In this Legal Times story this week and in a BLT post on Friday, we reported on continued wrangling over how and whether to divide up the argument time before the Supreme Court in the Second Amendment gun rights case D.C. v. Heller. Solicitor General Paul Clement is seeking 15 minutes of argument time over and above the 30 minutes allotted for D.C.'s defense of its handgun ordinance and the 30 minutes for the challengers to the law. Alan Gura, lawyer for the challengers, says he does not want Clement's argument time to come out his half-hour, instead agreeing to allow Texas Solicitor General R. Ted Cruz to take 10 of his 30 minutes on behalf of 31 states on his side.

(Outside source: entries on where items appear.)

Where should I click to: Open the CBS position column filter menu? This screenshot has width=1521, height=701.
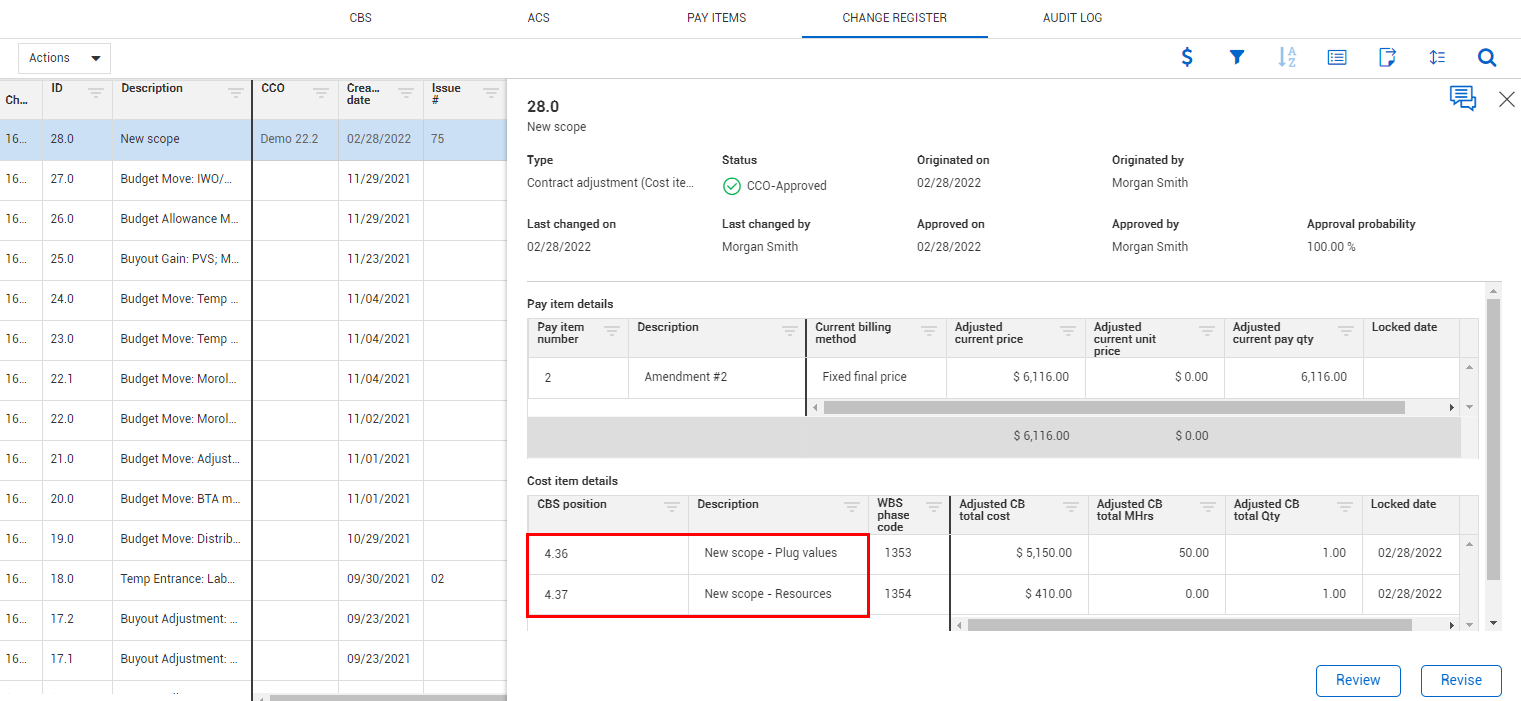672,506
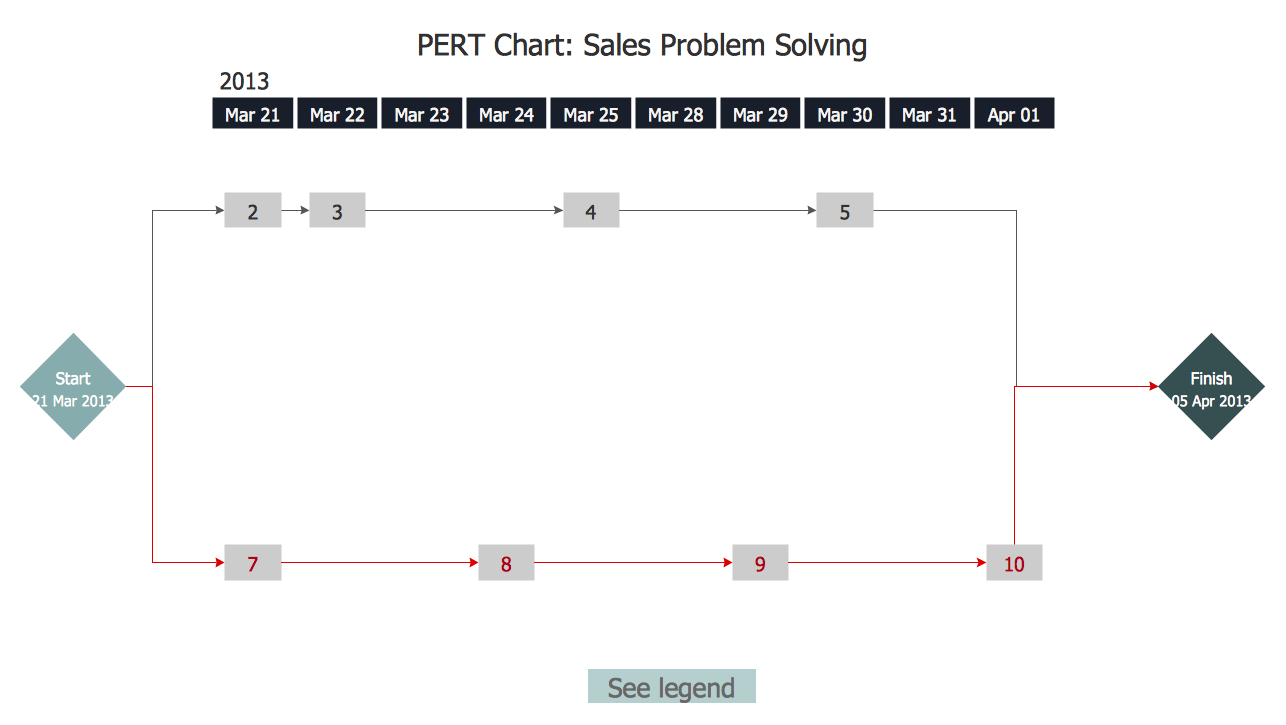Image resolution: width=1286 pixels, height=725 pixels.
Task: Select critical path node 10
Action: 1014,563
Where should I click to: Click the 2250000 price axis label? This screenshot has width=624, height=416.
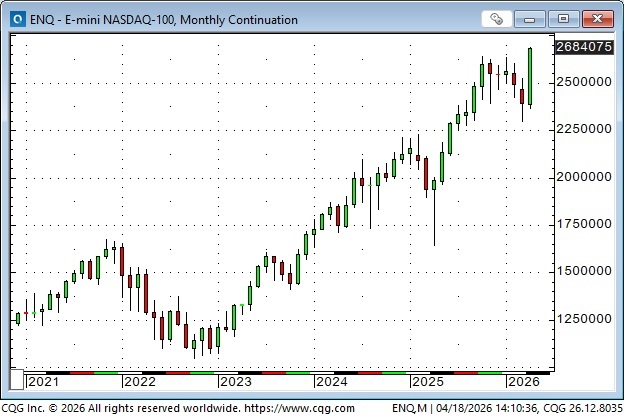[583, 129]
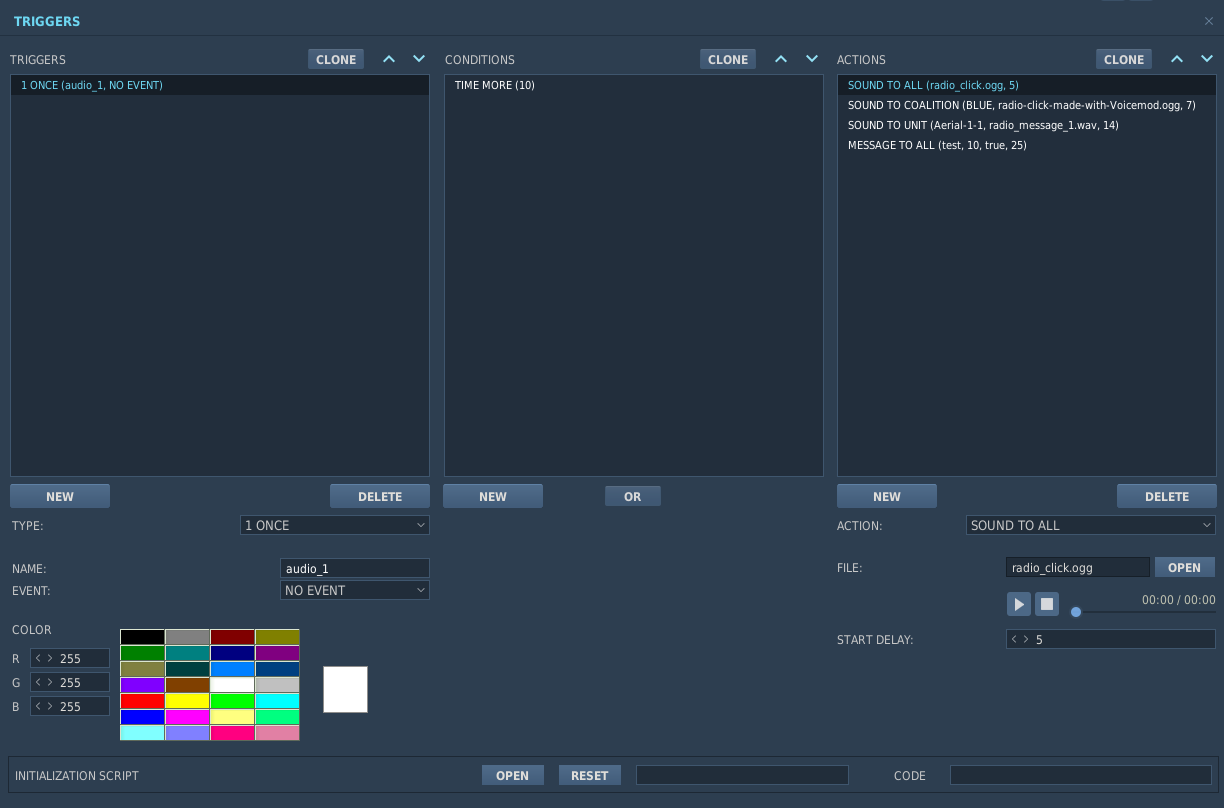The width and height of the screenshot is (1224, 808).
Task: Move trigger down with arrow icon
Action: [x=419, y=59]
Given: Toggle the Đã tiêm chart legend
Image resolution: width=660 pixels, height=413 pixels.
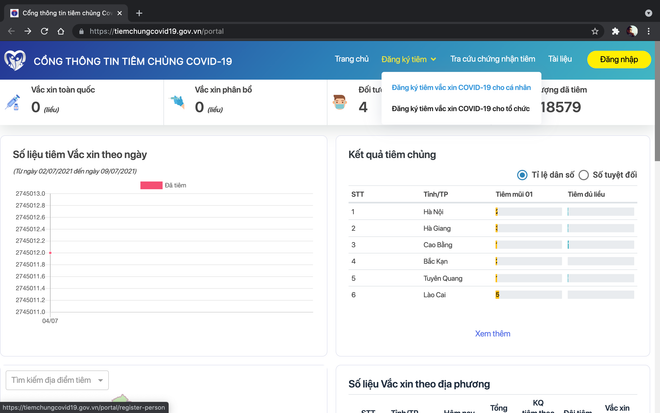Looking at the screenshot, I should (x=151, y=185).
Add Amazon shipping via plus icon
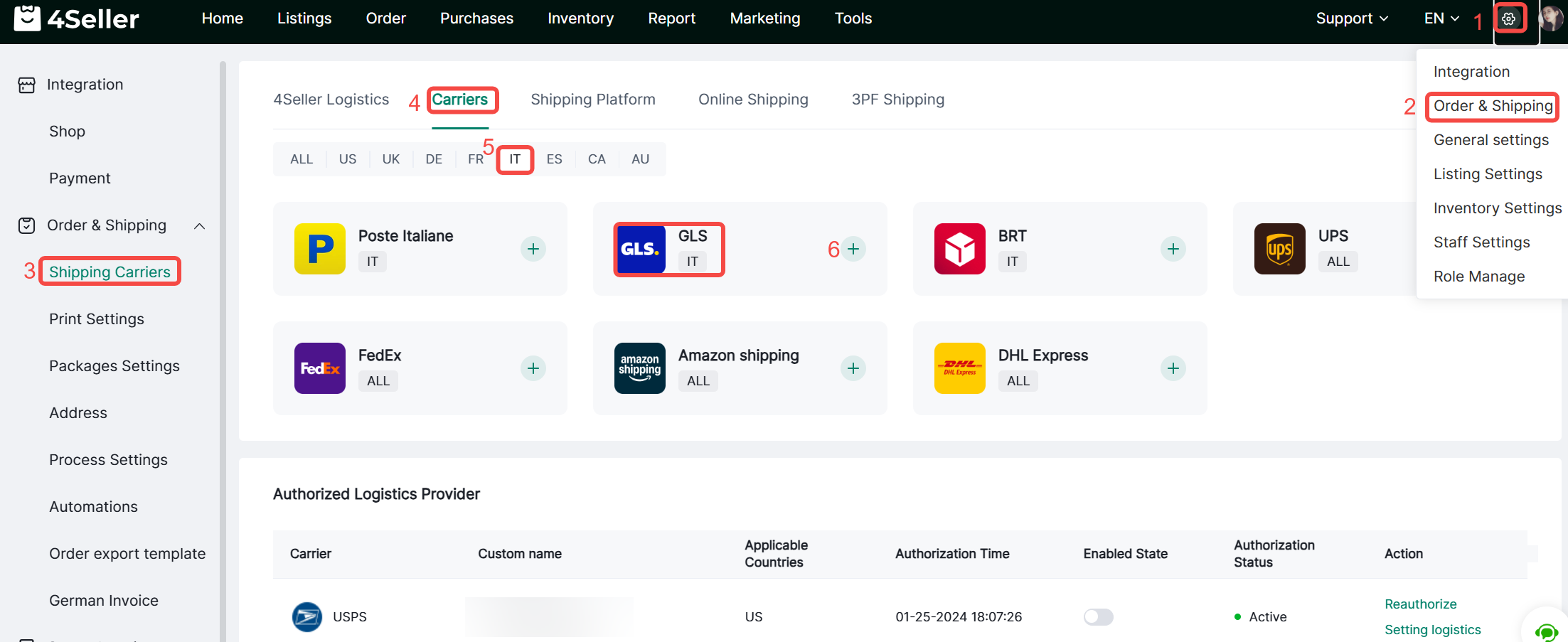 point(853,368)
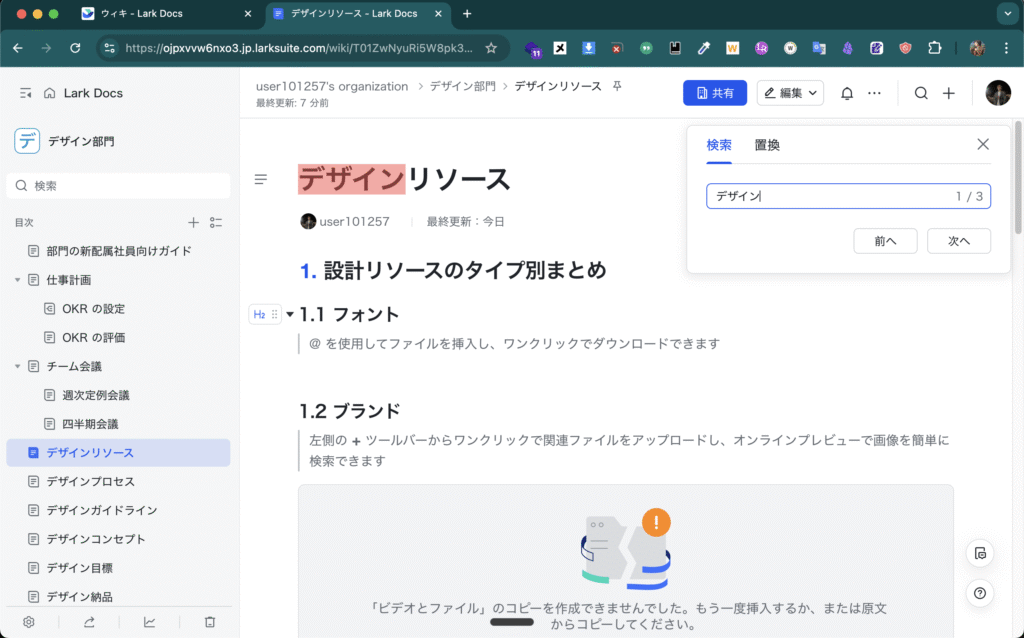Click the search magnifier icon in header

coord(921,93)
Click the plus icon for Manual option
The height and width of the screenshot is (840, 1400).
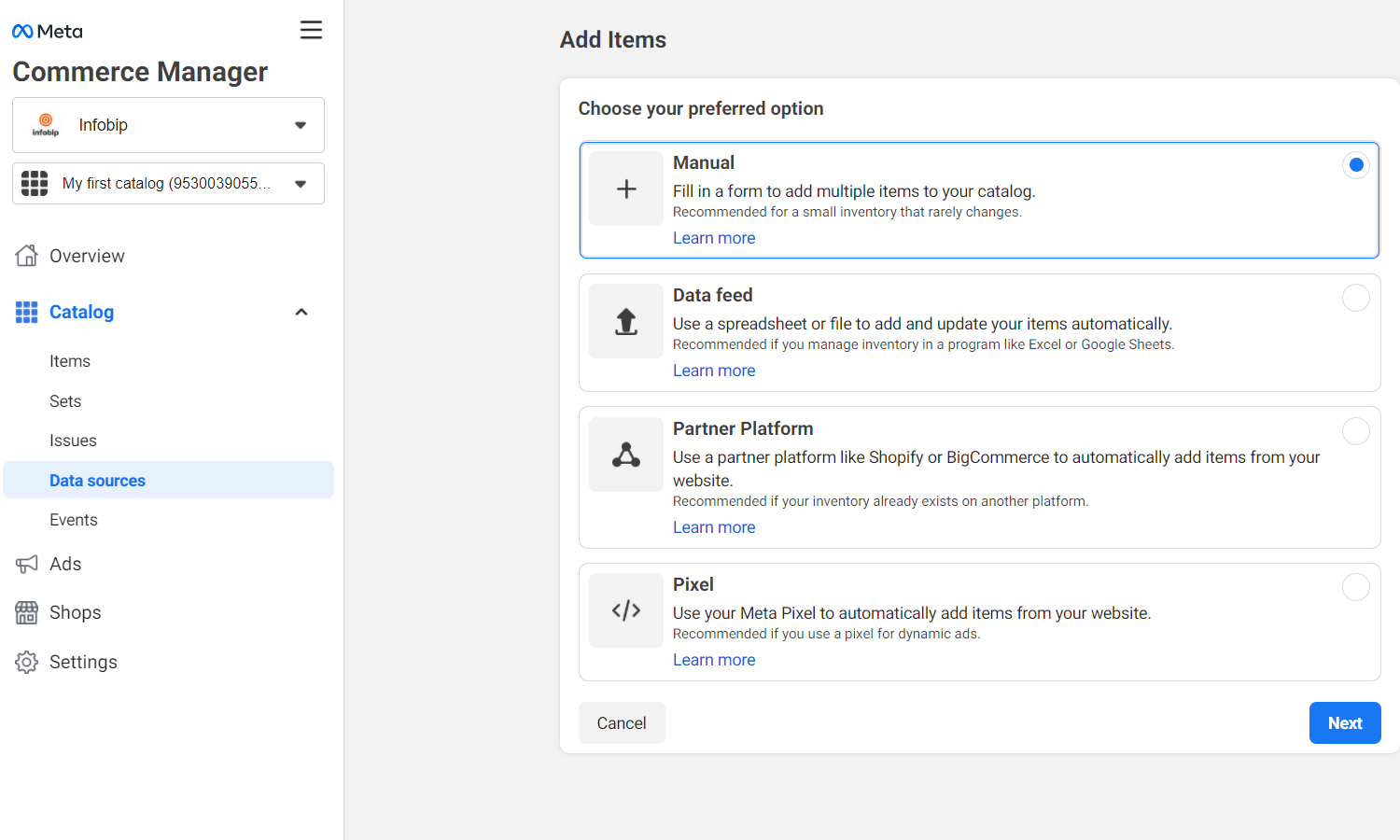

Not so fast, says Walter Dellinger of O'Melveny & Myers, who is arguing on behalf of the District of Columbia. In a filing with the Court late Friday, he opposed Texas' request to divide argument time, in part arguing that if Texas gets time, then any state in any future case could also seek time based on the possible impact of a case on its laws. Offering a peek into his own argument before the Court, Dellinger also argues that in fact his own position best protects the interest of the states such as Texas from the interference of federal judges. Dellinger says it his "understanding of the Second Amendment that protects state laws from federal oversight and revision." Texas, in Dellinger's view, is arguing that the Second Amendment should allow the federal judiciary to limit state prerogatives.
Another round of filings might come before the Court sorts it all out. Luckily, there is still time; argument is set for March 18.
Giving the Solicitor General any time at all is unfair. The District is quite capable of representing any governmental interest(s). If the Supreme Court sets up a 45 minutes for the Petitioner (and its "little friend") vs. 30 minutes for the Respondent oral argument and then decides to support D.C. or the S.G., the stink of a "fix is in" will never wash off. And it shouldn't.